Print version ISSN 0103-8478

Cienc. Rural vol.38 no.8 Santa Maria Nov. 2008

http://dx.doi.org/10.1590/S0103-84782008000800014 

ARTIGOS CIENTÍFICOS
BIOLOGIA

 

Controle genético da regeneração in vitro em progênies de Eucalyptus grandis

 

Genetic control of in vitro regeneration of Eucalyptus grandis

 

 

Carlos David Vera BravoI; Antônio Natal GonçalvesII; Carlos Tadeu dos Santos DiasIII, 1; Roland VencovskyIV

IInstituto Nacional de Tecnologia Agropecuária (INTA), Bella Vista. CC n.5, CP 3432, Bella Vista, Corrientes, Argentina
IIDepartamento de Ciências Florestais, Escola Superior de Agricultura Luiz de Queiroz (ESALQ), Universidade de São Paulo (USP), Piracicaba, SP, Brasil
IIIDepartamento de Ciências Exatas, ESALQ, USP, Piracicaba, SP, Brasil. E-mail: ctsdias@esalq.usp.br
IVDepartamento de Genética, ESALQ, USP, Piracicaba, SP, Brasil

 

 


RESUMO

Com o objetivo de avaliar o controle genético da regeneração direta in vitro a partir de plântulas de Eucalyptus grandis, foram utilizadas sementes de 10 progênies de polinização aberta da população base, origem Atherton, localizada em Anhembi, Estado de São Paulo. Vinte dias de cultivo após a germinação, 196 segmentos distais dos hipocótilos por progênie foram inoculados in vitro num Delineamento em Blocos Completos Aleatorizado Generalizado, com duas unidades experimentais por bloco e sete repetições por bloco, usando a interação blocos por progênie como estimadora do erro experimental. Após 14 semanas de cultivo, foram feitas avaliações da regeneração. Houve diferenças significativas de regeneração entre as progênies (P<0,0001) com extremos de regeneração de 11% a 60%. A herdabilidade no sentido restrito entre as médias das unidades experimentais do caráter foi alta (h2m=0,94), indicando que houve um forte controle genético na regeneração in vitro dentro da população. Houve também alta variabilidade dentro da amostra estudada, assim como um forte efeito do progenitor materno sobre a regeneração.

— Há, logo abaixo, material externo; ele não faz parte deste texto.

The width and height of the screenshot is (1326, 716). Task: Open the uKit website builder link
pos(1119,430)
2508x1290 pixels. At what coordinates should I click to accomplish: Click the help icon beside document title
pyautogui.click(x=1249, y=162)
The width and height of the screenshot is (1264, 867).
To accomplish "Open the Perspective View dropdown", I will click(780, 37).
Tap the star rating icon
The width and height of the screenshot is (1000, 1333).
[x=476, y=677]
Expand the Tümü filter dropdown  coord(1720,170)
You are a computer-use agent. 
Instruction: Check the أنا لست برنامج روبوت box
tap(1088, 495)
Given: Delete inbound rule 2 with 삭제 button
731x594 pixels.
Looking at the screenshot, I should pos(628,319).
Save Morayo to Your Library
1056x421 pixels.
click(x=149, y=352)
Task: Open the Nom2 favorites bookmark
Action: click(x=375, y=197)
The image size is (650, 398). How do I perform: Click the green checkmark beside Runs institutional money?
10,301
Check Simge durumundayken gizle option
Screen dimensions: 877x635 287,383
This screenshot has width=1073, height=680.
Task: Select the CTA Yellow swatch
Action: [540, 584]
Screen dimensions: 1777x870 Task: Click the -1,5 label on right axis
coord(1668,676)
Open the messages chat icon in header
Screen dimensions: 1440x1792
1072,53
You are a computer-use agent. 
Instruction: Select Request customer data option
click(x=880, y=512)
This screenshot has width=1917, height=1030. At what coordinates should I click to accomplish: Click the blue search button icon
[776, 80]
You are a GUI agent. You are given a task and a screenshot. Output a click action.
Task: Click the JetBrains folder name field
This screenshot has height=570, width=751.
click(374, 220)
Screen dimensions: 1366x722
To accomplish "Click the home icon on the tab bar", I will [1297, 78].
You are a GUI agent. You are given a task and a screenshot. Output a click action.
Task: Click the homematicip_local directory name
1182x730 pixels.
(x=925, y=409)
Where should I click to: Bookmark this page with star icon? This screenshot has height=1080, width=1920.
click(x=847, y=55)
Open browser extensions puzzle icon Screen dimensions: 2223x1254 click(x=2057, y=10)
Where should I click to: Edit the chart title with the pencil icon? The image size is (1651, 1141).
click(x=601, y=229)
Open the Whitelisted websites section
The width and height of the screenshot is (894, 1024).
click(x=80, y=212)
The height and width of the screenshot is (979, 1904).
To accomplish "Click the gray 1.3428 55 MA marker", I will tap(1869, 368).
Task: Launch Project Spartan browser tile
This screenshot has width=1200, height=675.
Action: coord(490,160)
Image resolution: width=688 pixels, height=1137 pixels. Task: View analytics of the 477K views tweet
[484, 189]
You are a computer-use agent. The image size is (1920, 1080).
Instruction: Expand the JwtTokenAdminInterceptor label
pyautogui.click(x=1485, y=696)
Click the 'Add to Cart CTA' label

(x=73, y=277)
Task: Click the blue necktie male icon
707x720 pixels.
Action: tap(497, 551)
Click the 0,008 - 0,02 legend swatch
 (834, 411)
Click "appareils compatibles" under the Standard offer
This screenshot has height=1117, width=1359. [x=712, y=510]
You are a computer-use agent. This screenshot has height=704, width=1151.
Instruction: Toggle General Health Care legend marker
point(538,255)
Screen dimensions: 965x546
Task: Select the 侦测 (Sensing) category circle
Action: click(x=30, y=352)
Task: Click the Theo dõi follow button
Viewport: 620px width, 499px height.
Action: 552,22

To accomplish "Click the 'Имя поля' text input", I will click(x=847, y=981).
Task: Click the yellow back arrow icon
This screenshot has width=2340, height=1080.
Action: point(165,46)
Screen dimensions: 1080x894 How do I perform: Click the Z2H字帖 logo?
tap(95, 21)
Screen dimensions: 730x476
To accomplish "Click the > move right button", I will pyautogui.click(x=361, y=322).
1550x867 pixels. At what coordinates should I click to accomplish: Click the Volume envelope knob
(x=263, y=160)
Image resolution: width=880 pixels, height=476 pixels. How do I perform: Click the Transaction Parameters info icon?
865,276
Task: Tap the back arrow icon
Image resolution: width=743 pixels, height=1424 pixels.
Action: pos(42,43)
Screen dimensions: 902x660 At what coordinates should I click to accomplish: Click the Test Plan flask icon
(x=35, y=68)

Palavras-chave: regeneração in vitro, controle genético, Eucalyptus grandis, herdabilidade.


ABSTRACT

The genetic control of in vitro direct regeneration was tested on seedlings of ten open-pollinated progenies from the base population of Atherton origin of Eucalyptus grandis at University of São Paulo (Brazil). Seeds were germinated in vitro, after twenty days, distal hypocotyls segments from 196 seedlings per progeny were inoculated in culture media at Generalized Complete Randomized Block Design, with two experimental units per block and seven repetitions, using the interaction blocks by progenies as an estimate of the experimental error. At week 14 from the inoculation bud induction was evaluated. Regeneration among progenies were significantly different (P<0.0001). Regeneration varied from 11 to 60%. The narrow-sense heritability between means of experimental units for in vitro regeneration was height. (h2m=0.94), indicating a strong genetic control of the trait within the population and also a high maternal effect. High variability within the study sample was found.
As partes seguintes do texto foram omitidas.